■ What this task involves ■
Copy the lines running from the one that contains "At what coordinates should I click to accomplish: Click music" to the end of the entries below, exactly and with no pictures.

Stored data:

+===+

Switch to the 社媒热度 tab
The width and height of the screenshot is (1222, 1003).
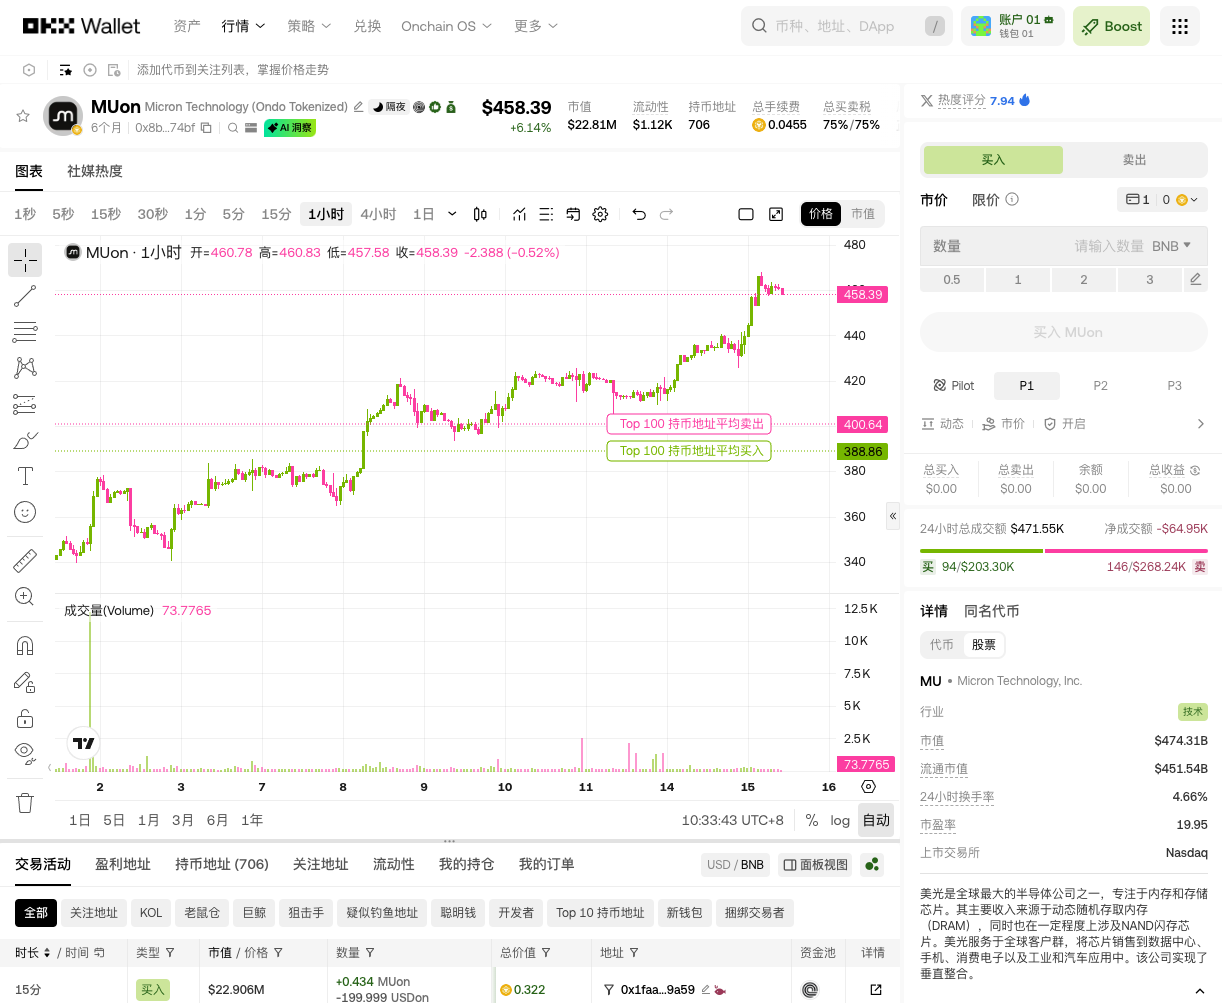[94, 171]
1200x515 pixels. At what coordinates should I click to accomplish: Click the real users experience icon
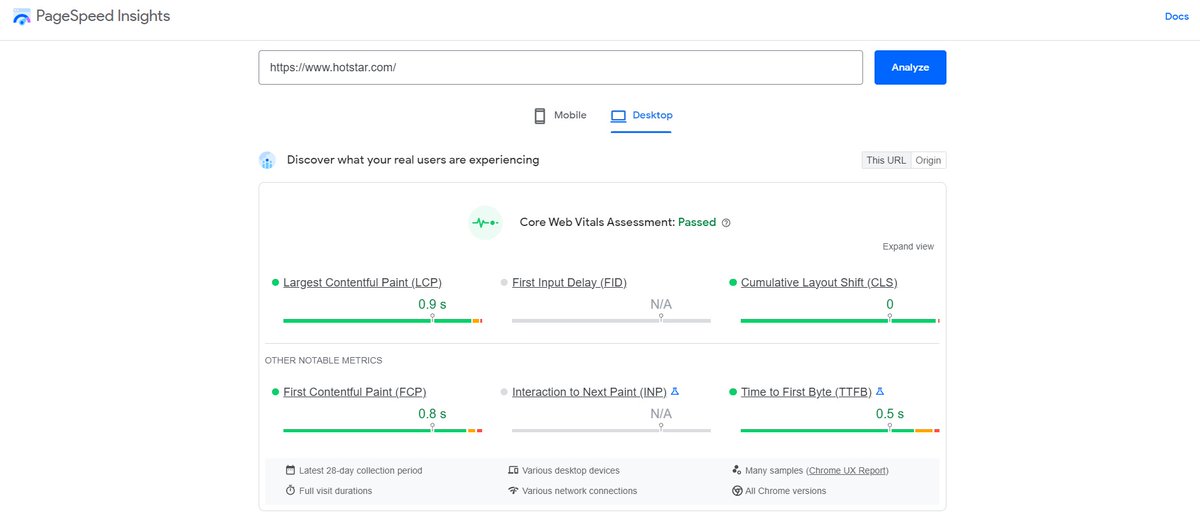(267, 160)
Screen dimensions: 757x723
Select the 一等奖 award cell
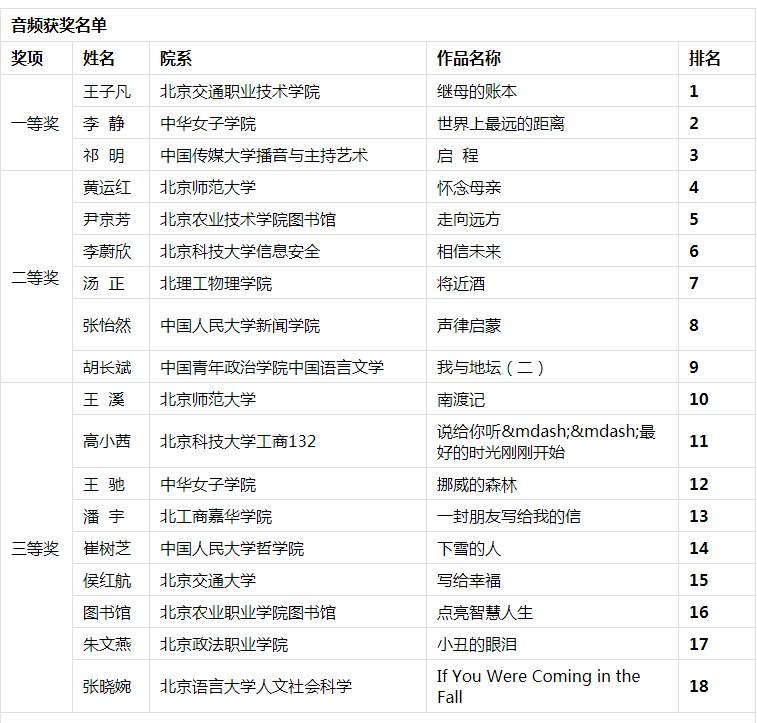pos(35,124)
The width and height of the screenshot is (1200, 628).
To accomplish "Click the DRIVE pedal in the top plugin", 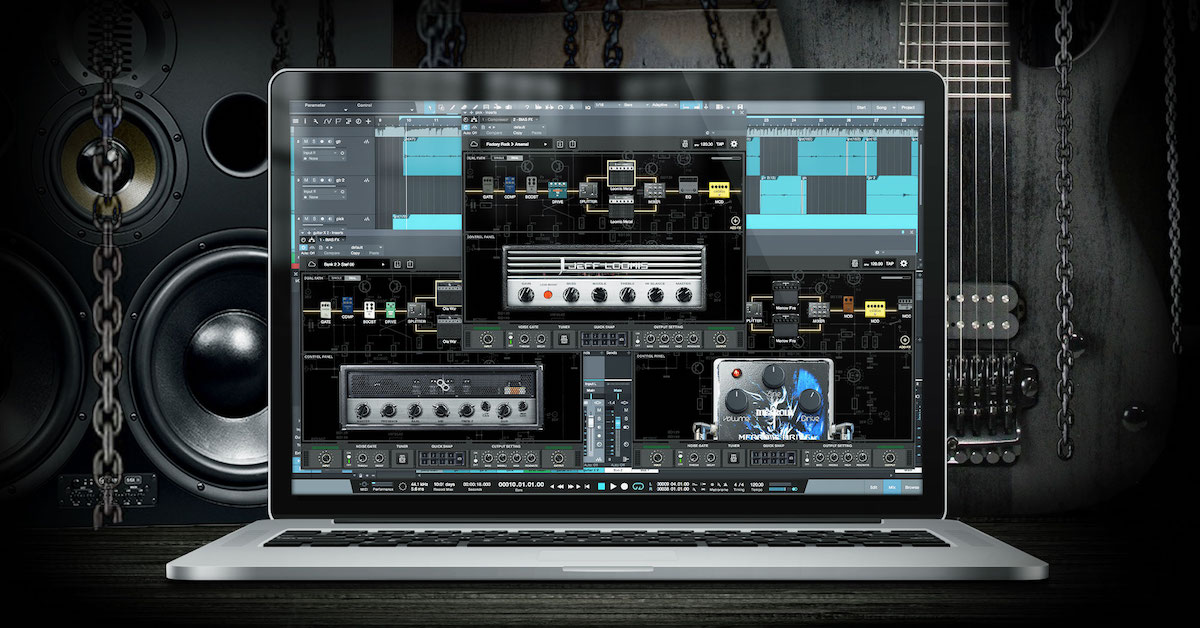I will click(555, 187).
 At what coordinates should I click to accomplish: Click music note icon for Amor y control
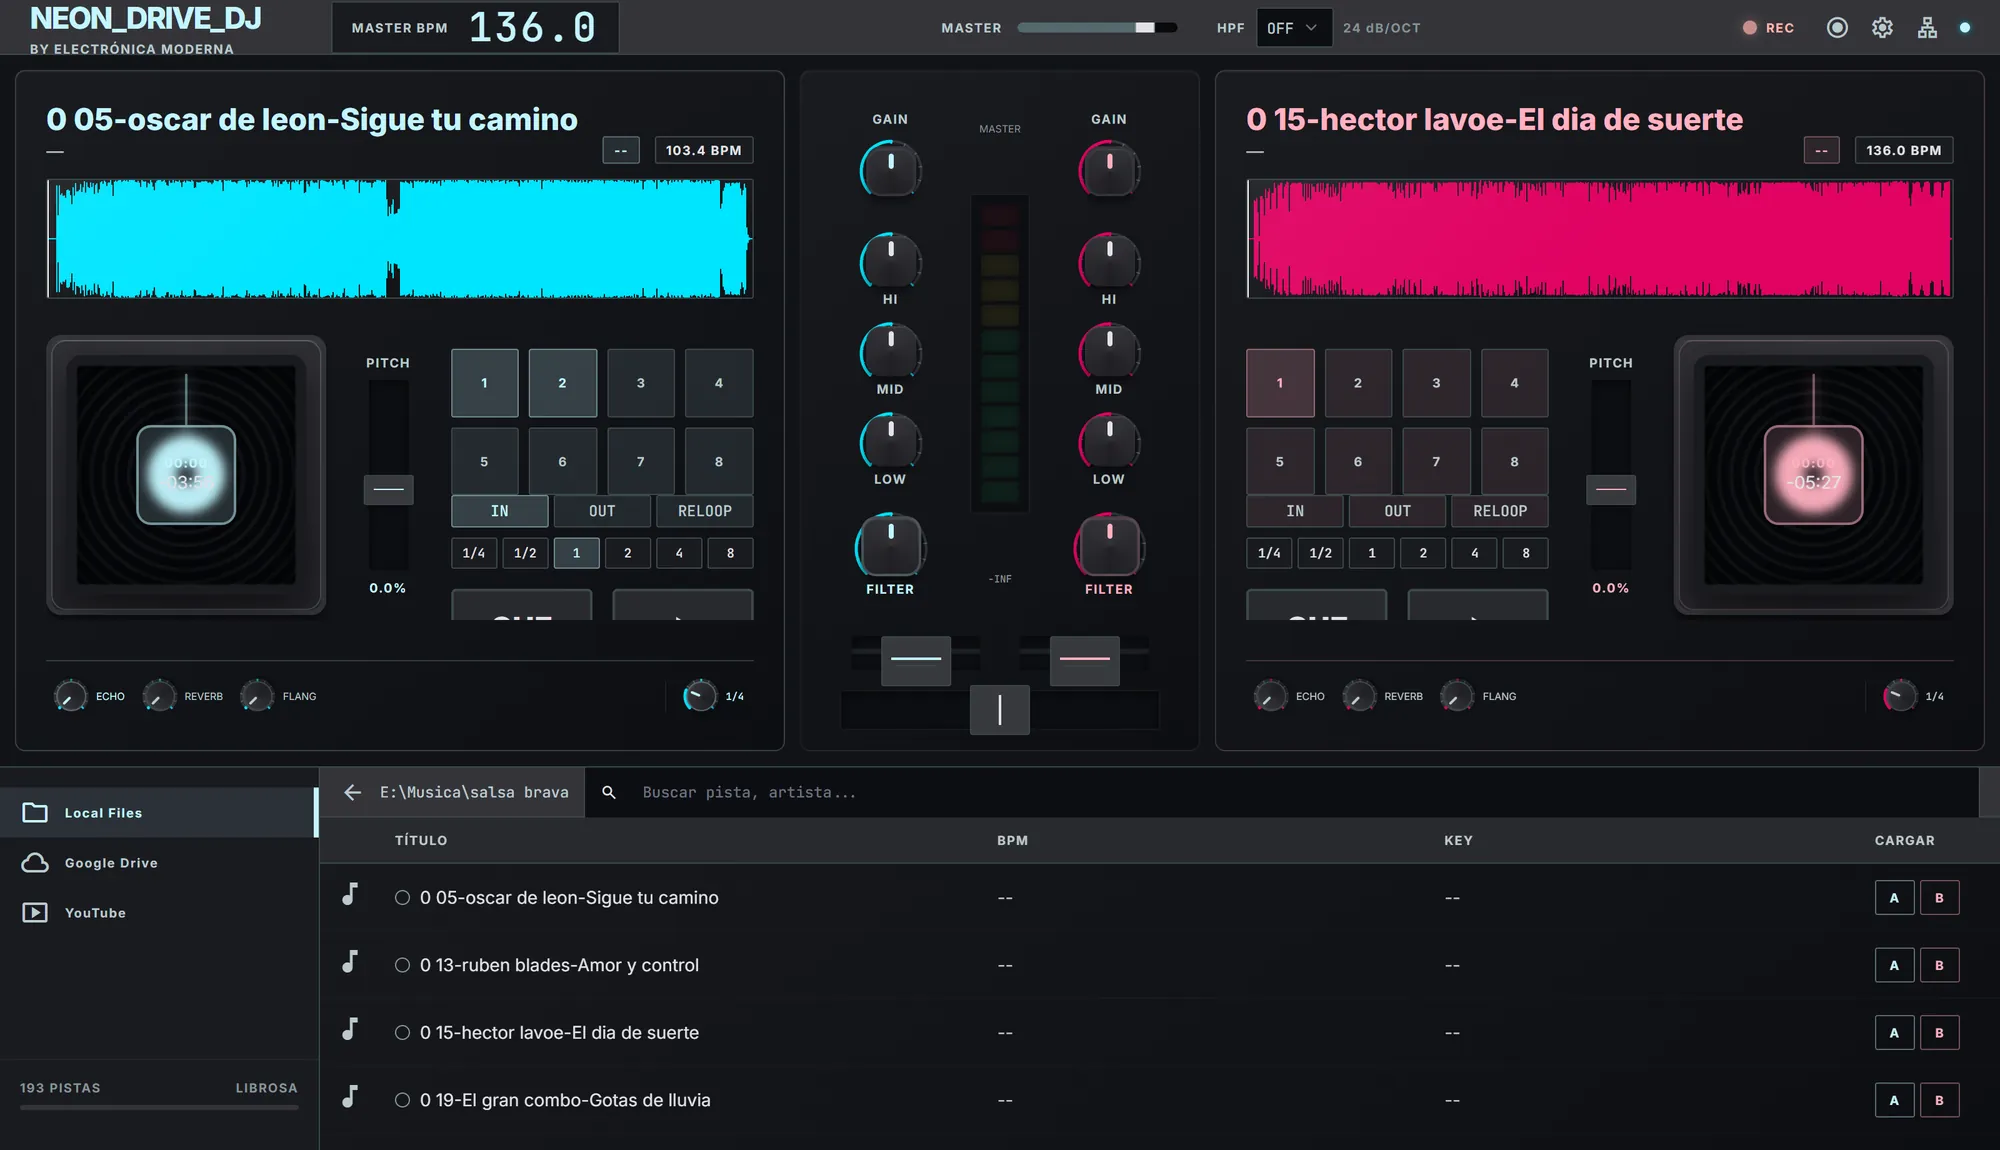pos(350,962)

+===+

■ Task output ■
 At what coordinates should I click to accomplish: Click music note icon for Amor y control
pos(350,962)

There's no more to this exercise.